How Latency and Bandwidth Impact Performance
Memory latency is the time between a processor requesting an item of data and that item of data arriving from memory. The more processors there are in a system, the longer the memory latency. A system with a single processor can have memory latency of less than 100ns; with two processors this can double, and when the system gets large and comprises multiple boards, the memory latency can become very high. Memory latency is a problem because there is little that a processor can do while it is waiting for data that it needs to be returned from memory. There are techniques, such as out-of-order (OoO) execution, which enable the processor to make some forward progress while waiting for data from memory. However, it is unlikely that these techniques will hide the entire cost of a memory miss, although they may manage to cover the time it takes to get data from the second-level cache. These techniques also add significant com-plexity and implementation area to the design of the processor core.
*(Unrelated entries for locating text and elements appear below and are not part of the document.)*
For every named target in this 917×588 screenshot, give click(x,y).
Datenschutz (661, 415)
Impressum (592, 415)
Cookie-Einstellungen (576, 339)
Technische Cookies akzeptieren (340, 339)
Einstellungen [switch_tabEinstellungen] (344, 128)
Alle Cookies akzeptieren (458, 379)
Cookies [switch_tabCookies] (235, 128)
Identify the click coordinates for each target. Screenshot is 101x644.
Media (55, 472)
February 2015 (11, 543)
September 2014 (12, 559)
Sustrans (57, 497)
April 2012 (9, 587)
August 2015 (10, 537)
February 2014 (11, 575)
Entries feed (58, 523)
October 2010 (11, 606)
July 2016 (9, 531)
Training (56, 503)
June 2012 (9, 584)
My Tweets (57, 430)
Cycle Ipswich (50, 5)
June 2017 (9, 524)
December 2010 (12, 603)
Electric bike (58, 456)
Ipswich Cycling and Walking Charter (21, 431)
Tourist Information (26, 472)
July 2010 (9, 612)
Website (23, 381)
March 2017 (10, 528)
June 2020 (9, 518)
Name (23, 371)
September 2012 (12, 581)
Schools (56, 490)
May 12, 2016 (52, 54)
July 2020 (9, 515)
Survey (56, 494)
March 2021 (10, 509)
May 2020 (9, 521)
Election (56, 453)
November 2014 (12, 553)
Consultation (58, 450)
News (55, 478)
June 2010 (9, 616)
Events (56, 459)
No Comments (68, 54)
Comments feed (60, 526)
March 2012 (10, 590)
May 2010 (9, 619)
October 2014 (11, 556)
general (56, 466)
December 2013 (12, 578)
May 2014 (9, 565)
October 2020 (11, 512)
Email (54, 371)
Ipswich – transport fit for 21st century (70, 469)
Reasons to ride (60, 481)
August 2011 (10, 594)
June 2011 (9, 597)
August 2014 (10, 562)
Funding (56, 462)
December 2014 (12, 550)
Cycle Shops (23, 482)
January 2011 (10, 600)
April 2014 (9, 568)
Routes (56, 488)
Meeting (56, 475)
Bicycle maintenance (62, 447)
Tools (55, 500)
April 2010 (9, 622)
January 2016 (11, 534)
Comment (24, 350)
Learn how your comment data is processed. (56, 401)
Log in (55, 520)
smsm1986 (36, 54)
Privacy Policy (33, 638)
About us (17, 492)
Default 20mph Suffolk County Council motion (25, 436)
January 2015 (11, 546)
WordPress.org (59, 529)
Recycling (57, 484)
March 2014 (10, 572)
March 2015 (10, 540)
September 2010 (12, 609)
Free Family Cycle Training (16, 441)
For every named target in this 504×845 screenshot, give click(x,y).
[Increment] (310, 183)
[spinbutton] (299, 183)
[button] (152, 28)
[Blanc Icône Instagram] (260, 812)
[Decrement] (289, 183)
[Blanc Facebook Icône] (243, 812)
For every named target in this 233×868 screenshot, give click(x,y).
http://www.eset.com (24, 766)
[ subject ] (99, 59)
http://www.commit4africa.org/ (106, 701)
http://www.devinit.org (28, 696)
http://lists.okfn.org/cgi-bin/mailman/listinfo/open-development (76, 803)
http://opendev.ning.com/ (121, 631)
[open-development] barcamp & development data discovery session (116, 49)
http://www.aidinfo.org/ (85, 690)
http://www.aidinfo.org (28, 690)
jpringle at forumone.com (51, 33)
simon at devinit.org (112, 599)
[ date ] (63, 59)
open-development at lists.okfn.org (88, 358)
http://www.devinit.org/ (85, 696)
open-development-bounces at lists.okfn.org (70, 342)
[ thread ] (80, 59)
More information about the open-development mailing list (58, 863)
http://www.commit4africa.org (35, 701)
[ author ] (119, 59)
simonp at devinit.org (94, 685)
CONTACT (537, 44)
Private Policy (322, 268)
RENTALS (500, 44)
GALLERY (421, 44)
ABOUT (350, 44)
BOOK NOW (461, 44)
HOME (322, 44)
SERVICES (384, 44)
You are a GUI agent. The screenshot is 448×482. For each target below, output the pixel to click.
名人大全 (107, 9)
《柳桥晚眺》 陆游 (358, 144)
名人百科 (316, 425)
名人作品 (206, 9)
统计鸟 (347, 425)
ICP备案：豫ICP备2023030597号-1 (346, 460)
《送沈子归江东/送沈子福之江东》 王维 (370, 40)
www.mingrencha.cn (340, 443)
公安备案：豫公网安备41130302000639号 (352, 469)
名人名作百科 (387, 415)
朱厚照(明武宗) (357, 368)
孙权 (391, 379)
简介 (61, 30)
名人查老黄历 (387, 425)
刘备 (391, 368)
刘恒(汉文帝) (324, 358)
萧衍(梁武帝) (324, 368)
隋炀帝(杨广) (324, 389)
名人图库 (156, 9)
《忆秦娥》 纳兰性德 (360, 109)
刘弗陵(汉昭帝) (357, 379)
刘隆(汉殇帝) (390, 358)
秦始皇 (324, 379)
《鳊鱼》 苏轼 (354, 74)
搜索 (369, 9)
Cores that support multiple hardware threads are an alternative solution to the prob-lem of memory latency. When one thread is stalled waiting for data to be returned from memory, the other threads can still make forward progress. So although having multiple hardware threads does not improve the performance of the stalled thread, it improves the utilization of the core and consequently improves the throughput of the core (that is, there are threads completing work even if one thread is stalled).
The other measurement that is relevant to discussions of memory is bandwidth. The bandwidth measures how much data can be returned from memory per second. For example, imagine that in one second a virtual CPU issues 10 million load instructions and each request misses cache. Each cache miss will fetch a 64-byte cache line from memory so that a single virtual CPU has consumed a bandwidth of 640MB in a second.
A CMT chip can make large demands of memory bandwidth since, at any one time, each thread could possibly have one or more outstanding memory requests. Suppose that there are 64 threads on a processor, the memory latency is 100 cycles, and the processor is clocked at a modest rate of 1GHz. If each thread is constantly issuing requests for new cache lines from memory, then each thread will issue one such request every 100 cycles (100 cycles being the time it takes for the previous request to complete). This makes
1 billion / 100 ∗ 64 = 640 million memory requests per second. If each request is for a fresh 64-byte cache line, then this represents an aggregate bandwidth of approximately 41GB/s.